Read the lines of the data below and retrieve those with "name".

ENTRIES SUPPLIED:
##############################
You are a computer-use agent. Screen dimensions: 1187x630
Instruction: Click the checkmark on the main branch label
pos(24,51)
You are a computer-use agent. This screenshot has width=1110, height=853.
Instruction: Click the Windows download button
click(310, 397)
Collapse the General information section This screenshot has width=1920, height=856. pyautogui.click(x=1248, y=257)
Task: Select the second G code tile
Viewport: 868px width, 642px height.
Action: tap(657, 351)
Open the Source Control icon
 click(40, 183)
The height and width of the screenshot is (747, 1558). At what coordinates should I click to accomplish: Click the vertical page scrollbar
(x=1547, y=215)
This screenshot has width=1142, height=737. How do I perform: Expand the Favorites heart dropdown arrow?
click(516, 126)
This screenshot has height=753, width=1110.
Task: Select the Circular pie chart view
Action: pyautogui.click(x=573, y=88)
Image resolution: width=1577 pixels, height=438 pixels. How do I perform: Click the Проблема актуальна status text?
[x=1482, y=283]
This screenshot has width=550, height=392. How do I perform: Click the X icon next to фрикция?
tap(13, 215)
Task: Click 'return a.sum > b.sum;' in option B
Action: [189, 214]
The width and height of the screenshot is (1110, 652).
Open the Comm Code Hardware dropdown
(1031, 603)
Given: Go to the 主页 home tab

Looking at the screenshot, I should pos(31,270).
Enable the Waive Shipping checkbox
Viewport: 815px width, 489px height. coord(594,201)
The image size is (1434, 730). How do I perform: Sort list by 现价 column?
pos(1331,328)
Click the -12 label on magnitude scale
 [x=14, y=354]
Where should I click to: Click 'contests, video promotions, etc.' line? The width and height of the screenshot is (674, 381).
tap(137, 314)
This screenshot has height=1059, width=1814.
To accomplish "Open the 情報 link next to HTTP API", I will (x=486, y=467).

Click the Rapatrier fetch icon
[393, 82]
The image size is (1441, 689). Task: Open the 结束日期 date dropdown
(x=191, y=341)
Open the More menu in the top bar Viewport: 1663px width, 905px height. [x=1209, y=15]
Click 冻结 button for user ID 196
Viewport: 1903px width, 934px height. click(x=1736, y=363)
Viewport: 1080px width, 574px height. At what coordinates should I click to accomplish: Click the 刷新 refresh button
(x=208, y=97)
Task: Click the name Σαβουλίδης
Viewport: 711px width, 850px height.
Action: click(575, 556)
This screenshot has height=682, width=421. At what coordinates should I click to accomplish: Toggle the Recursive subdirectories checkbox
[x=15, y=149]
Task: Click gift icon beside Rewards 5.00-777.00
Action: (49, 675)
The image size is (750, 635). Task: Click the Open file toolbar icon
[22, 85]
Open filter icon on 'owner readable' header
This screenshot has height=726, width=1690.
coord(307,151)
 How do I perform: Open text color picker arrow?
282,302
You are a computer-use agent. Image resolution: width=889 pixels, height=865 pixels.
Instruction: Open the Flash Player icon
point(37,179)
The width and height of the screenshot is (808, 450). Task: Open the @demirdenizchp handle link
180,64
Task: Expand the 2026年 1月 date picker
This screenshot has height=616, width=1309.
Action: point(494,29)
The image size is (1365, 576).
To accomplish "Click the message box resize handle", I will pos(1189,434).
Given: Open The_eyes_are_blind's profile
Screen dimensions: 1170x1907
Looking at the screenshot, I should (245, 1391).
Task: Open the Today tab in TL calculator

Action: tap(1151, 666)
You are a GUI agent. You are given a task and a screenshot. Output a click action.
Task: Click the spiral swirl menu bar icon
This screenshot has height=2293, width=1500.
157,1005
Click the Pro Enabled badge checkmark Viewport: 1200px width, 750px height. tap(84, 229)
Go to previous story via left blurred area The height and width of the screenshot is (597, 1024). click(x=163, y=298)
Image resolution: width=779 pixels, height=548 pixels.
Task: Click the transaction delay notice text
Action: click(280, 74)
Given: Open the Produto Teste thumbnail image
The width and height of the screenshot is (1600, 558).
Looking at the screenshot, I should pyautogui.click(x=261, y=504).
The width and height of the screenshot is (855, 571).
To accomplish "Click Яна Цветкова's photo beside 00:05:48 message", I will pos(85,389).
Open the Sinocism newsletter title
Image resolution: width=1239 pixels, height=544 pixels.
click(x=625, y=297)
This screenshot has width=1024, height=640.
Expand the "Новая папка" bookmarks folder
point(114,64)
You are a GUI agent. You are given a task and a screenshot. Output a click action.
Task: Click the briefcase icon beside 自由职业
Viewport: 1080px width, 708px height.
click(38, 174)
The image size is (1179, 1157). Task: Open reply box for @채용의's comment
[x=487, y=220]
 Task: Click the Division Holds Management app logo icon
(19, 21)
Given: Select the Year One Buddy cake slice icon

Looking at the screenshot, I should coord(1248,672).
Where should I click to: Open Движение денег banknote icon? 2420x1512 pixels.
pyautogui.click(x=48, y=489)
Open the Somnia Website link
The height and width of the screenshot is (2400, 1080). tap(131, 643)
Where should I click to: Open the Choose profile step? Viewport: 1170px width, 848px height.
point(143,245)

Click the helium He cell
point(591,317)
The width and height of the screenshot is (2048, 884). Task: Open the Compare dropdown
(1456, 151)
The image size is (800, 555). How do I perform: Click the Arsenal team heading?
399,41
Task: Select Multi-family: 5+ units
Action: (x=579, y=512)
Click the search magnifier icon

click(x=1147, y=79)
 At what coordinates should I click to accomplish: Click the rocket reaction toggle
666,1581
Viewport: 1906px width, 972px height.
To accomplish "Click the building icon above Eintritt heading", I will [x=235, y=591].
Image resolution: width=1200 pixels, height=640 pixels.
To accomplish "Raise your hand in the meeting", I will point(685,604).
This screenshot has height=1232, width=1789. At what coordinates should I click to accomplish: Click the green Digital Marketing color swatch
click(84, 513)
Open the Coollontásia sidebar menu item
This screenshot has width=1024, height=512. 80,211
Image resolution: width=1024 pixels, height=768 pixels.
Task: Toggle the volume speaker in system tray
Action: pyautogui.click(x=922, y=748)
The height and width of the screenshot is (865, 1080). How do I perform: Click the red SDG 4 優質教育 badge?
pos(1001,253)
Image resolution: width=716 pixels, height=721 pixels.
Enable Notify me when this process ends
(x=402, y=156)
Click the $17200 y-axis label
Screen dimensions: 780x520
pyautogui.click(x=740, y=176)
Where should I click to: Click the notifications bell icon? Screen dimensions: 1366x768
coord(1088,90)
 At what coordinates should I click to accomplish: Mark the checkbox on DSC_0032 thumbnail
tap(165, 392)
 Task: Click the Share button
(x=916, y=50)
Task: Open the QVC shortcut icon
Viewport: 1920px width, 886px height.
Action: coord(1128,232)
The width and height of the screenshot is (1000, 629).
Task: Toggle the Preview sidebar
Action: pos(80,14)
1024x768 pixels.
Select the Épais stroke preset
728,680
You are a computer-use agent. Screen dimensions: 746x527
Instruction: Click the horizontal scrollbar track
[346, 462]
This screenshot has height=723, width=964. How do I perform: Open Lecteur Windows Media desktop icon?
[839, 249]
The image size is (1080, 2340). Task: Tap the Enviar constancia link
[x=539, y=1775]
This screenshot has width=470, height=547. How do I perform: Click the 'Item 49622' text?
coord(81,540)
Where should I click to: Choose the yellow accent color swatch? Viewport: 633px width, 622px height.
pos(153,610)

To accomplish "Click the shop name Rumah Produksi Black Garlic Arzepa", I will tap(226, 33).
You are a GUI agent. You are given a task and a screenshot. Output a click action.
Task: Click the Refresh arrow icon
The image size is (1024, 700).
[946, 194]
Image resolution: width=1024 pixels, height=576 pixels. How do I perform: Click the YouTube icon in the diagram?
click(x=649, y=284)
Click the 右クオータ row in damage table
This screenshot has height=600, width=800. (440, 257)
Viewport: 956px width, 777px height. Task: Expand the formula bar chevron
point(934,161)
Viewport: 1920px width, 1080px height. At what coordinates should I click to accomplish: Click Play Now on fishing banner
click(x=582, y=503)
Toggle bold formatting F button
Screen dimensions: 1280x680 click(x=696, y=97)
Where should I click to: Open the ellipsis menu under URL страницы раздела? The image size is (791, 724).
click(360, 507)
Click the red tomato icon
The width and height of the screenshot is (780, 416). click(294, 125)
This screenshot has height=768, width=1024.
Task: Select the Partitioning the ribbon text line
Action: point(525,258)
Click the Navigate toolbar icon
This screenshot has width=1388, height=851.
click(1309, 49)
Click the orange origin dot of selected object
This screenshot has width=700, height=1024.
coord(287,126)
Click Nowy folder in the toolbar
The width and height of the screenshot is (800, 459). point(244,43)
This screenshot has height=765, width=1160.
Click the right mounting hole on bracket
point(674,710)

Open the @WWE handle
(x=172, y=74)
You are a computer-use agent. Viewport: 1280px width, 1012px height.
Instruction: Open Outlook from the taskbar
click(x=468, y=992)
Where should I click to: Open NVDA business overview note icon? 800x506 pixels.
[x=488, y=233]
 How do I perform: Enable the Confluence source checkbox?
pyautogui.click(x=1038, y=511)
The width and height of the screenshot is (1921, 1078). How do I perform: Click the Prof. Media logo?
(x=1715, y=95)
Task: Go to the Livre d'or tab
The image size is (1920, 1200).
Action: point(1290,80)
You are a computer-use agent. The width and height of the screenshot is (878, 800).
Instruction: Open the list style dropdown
##############################
WORKED SOLUTION:
Task: Click the name Σαβουλίδης
To accomplish "Click the shop name Rumah Produksi Black Garlic Arzepa", I will tap(226, 33).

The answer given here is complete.